The Vines étaient largement attendu au tournant: considérés comme les fils spirituels de Nirvana, comme le défendeur d’un rock énergique comme on en faisant dans les années 70, comme étant des bêtes de scène aux attitudes trop clichés de rock stars… Tout ça réunit dans un titre: ‘Get Free‘, qui les a amené au panthéons des groupes en The il y a quelques années. On se demandait alors encore récemment si tout cela n’avait pas été un soufflé au fromage prêt à s’effondrer sur lui-même, comme toutes les musiques à la mode. C’était ce genre de choses qu’on se demandait, jusqu’à ce que ‘Winning Days‘ débarque et change complètement la donne. Si The Vines décidait de suivre cette nouvelle tournure musicale, il faudra donc faire abstraction de leur premier album, ‘Higly Evolved‘. Car ici, le chanteur Nicholls passe de l’état de bête sauvage scénique à celle d’un songwriter qui s’essaiera aux mélodies brit-pop, parfois carrément folk. L’exercice est réussi sans tomber dans le chef d’oeuvre absolu, car il y a derrière ces nouvelles mélodies une histoire de déjà-vu, où la trop molle ‘Winning Days‘ ou ‘Autumn Shade II‘ semblent être hantées par le fantôme de Venus.

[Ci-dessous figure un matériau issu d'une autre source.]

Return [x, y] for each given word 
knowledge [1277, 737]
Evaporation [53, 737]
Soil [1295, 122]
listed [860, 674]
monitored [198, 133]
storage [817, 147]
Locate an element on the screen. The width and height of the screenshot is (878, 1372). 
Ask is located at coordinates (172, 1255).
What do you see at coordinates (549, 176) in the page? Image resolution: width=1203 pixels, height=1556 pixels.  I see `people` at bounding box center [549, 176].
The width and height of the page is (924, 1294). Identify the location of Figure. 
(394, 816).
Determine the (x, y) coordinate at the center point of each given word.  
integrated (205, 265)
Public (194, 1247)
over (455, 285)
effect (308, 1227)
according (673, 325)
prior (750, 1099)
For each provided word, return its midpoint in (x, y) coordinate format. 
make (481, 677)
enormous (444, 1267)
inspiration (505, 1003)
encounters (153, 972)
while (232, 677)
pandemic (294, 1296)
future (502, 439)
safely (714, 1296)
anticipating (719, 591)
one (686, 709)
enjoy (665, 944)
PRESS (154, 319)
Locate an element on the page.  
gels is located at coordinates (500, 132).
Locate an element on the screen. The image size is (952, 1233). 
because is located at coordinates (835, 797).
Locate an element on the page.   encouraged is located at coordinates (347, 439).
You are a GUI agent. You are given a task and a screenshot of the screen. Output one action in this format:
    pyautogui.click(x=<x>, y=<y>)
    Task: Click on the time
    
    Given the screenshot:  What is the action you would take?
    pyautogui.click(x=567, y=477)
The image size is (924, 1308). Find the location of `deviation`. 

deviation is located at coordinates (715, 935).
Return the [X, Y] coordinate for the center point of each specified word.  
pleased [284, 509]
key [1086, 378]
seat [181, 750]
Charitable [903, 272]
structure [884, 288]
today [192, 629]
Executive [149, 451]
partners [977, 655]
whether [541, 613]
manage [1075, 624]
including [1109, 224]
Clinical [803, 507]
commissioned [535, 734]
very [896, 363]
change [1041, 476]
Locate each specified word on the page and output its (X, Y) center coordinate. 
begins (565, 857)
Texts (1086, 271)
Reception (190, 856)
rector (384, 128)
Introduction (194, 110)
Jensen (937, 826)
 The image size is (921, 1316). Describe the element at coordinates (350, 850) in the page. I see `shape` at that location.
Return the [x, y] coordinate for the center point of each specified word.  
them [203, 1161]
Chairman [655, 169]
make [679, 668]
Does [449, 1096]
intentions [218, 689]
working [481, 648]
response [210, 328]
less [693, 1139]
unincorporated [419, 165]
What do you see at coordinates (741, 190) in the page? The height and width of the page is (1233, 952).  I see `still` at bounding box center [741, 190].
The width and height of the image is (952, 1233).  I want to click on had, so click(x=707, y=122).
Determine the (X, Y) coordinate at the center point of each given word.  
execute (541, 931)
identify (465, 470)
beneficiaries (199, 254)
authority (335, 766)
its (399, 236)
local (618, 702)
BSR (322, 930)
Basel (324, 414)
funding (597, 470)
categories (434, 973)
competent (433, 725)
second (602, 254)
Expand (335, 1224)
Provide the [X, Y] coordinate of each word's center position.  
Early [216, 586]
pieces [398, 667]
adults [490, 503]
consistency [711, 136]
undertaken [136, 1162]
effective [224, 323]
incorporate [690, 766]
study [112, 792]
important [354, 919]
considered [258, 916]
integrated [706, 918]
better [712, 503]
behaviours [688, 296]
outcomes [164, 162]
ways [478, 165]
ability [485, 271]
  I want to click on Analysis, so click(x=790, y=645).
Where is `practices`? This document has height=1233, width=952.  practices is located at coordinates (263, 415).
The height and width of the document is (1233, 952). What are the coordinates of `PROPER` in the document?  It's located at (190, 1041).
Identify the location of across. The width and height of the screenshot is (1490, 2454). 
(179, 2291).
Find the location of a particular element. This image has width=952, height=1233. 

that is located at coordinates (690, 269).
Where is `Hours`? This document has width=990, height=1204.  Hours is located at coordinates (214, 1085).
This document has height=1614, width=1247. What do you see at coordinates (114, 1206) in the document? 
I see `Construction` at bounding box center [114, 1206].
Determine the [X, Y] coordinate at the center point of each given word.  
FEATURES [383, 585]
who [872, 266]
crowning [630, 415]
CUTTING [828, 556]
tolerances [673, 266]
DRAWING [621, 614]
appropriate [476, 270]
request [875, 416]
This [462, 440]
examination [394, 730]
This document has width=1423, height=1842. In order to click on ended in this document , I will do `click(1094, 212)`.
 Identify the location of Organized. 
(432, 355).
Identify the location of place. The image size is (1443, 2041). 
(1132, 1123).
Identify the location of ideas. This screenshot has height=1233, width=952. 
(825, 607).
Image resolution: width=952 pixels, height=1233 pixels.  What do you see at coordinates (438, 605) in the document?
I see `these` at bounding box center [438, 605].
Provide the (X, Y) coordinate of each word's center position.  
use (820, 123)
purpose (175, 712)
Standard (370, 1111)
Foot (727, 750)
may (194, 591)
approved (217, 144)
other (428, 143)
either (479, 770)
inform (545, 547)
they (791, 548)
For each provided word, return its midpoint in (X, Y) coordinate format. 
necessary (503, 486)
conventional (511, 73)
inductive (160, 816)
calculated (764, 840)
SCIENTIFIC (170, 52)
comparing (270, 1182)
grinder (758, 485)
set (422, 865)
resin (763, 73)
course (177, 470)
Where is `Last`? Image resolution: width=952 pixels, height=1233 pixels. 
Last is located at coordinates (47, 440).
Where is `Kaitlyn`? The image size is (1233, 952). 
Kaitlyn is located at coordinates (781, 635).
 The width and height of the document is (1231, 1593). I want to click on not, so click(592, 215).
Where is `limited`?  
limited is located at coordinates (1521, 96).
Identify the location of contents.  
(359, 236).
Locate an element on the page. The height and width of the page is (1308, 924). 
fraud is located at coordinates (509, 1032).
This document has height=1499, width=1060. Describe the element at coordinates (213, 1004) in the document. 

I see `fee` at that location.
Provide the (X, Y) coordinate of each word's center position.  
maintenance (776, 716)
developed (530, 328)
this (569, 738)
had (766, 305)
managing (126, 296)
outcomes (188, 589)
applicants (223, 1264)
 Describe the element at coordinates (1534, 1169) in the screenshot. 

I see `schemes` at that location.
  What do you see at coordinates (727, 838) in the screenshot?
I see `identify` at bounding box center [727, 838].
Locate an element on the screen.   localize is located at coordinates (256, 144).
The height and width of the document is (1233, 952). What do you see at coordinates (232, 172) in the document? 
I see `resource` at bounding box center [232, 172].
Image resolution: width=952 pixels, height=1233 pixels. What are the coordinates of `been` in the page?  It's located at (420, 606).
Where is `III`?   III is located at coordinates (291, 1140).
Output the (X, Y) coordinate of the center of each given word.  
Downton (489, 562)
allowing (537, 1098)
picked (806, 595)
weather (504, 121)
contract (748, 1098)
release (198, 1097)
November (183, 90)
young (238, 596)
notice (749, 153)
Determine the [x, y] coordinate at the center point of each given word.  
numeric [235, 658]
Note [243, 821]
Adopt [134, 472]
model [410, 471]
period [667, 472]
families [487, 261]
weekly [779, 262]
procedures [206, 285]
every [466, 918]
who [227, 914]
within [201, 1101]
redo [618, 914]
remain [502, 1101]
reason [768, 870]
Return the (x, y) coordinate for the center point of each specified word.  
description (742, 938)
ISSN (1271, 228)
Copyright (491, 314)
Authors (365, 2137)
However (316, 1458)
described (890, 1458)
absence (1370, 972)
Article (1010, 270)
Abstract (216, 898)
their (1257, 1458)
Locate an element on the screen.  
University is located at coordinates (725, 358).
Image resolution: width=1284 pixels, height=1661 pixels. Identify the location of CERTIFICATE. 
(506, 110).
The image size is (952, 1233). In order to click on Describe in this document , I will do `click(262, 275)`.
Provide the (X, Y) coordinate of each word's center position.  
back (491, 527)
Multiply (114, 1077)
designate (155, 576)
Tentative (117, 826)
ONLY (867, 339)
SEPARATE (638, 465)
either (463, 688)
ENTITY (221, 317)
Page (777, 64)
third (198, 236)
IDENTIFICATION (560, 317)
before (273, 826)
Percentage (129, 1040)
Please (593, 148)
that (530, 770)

Mais le groupe a gardé ses influences et ‘Winning Days‘ est toujours teinté des sonorités toutes droit sorties des années 70 où psychédélisme et rock aérien iront côtoyer un chant planant lors de ‘TV Pro‘. Sans compter l’accélération qui s’ensuit, avec le rythme qui perd les pédales, le temps de hocher frénétiquement de la tête, pour finalement retomber dans une mélodie plus lente. C’est simple, c’est efficace, mais c’est malheureusement déjà vu. Comme si Nicholls et sa bande avaient le cul entre deux chaise, à savoir continuer dans l’ancienne direction énervée (‘Fuck The World‘, ‘Ride‘) ou la nouvelle, qui risque au final d’être plus ennuyeux. Avec tout le potentiel qu’a The Vines, il faudrait peut-être faire un choix et ne pas essayer de toucher à plusieurs registres, ce serait du gâchis.